Roger looks back on 54 years as a wholesaler

Roger looks back on 54 years as a wholesaler

Roger Garber has been in the wholesale market business since the summer of 1969, when he left school with one ‘O’ Level, aged 15, to join Louis Reece at the old Spitalfields Market. He’s been at New Covent Garden since 1987, working first for Louis Reece, which had by then been sold, and then Gilgrove, before founding Premier Fruits with Jason Tanner. We asked Roger about his time in the trade.

Roger is part of a family steeped in multi-generational fresh produce history. His father Sidney had worked at Louis Reece since 1948, having married the daughter of Louis Reece, who owned the firm. Louis had taken the Reece name from his stepfather, but was actually an Olins, with two sons and a son in law also in the fruit game. Both New Covent Garden and the industry as a whole have benefitted and still benefit from the next generations of Olins who followed them into the fold and, like Roger and Sidney, became leaders in their field.

Thirty years into his career, Roger made the move that would shape the next 24 (and counting). “Jason and I were working at Gilgrove for a number of years and decided to go out on our own,” he says. “Initially we teamed up with Premier Fruits Western International, opening up in NCGM under their banner. After a couple of years, we opened up Premier Fruits Covent Garden with two units in the Market and we have continued to grow and grow.”

At the outset, the team consisted of its two founders, Jason’s brother Justin and 2-3 porters, recalls Roger. “We’ve got at least 12 units in the market now and other depots; I can’t actually work out how many people we have now, but it’s a lot,” he laughs. “At first, we just sold fruit, then we added a salad department and a veg department, exotics and bananas and it just mushroomed.”

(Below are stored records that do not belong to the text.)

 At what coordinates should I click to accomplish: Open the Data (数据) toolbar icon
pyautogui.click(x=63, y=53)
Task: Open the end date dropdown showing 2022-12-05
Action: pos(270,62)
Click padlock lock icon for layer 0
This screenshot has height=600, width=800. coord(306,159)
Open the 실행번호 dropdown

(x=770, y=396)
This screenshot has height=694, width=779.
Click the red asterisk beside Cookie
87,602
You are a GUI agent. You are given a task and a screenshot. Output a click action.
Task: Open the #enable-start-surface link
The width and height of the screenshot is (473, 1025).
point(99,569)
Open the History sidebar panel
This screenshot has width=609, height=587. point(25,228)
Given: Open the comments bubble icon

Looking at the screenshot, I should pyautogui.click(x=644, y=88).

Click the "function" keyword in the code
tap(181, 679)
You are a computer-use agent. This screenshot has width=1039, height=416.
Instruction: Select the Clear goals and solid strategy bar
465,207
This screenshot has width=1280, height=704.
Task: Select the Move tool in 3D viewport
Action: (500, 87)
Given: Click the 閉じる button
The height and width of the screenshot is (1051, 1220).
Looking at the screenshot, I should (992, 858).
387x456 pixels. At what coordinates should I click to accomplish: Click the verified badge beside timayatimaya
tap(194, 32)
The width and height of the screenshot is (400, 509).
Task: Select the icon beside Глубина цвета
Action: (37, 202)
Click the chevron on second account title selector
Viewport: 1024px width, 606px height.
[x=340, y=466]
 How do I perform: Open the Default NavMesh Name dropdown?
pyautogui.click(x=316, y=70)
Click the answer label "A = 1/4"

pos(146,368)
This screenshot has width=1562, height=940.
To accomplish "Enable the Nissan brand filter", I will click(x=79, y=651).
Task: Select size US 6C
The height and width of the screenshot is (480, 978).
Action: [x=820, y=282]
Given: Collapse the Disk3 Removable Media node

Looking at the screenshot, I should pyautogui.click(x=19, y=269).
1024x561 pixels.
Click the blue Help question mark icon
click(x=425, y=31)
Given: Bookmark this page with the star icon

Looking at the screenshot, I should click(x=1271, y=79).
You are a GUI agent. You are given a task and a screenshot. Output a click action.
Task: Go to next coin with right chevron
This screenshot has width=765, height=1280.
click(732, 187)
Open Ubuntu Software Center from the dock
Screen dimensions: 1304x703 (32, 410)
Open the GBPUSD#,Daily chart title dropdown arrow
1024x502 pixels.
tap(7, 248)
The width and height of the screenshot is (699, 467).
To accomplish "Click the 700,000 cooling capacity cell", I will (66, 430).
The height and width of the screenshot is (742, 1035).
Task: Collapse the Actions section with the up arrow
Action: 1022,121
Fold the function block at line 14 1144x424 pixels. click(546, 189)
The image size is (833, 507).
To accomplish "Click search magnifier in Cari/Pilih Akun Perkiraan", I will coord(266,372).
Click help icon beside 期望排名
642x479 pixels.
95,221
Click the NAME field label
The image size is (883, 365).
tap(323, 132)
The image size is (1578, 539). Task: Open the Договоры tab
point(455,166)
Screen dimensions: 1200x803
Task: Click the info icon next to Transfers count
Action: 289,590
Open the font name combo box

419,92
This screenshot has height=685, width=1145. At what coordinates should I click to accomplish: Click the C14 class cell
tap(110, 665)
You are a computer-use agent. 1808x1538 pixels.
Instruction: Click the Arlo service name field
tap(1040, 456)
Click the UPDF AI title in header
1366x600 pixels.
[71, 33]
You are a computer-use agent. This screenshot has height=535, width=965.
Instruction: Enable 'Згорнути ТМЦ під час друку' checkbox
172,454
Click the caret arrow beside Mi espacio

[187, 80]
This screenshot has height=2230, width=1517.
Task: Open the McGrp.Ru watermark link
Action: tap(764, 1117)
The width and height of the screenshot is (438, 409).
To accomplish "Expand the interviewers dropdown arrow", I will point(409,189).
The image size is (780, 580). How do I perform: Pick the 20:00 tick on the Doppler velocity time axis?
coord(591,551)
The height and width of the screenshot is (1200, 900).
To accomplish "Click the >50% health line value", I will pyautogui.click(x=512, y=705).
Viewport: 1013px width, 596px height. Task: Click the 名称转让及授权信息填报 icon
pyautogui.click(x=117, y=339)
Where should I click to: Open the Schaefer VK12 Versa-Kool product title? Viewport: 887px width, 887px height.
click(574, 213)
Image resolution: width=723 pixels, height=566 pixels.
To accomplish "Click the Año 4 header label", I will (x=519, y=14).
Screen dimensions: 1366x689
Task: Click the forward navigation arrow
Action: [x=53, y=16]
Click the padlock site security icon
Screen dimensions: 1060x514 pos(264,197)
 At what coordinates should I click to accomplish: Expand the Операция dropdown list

Roger is no longer a director of the business, but continues to play a key role, one which he is undoubtedly being modest about when describing it. “My job now is to help organise the deliveries, whether to our own depots in Bicester and Brighton or our customers around the country,” he says. “Premier is a 24/7 business now, with orders coming and first and second deliveries going out – we’ve got at least 15 artics going out every night – we collate everything here, get it made up and make sure it is delivered on time.

“I have to say the incredible growth of the business has mostly been down to Jason Tanner. He has been the prime mover in taking us way beyond the dreams we had. His drive and commitment is exceptional, he has a superb memory for everything that happens in the business, he’s very personable and gets on with suppliers and customers and he’s got a lot of very loyal staff.”

Changing times

Roger remembers a salesman by the name of Jimmy Kline being the ‘God’ of Louis Reece when he joined the firm in east London, “sitting at the back of the warehouse with a megaphone shouting at everybody”. He also remembers the older guys telling him that trade in 1969 wasn’t what it used to be and everything had changed, even then. “I remember being 15 and thinking ‘I’ve got 50 years of this to come’ and now I’m 69 and I’m wondering where those 54 years have gone!” Roger adds.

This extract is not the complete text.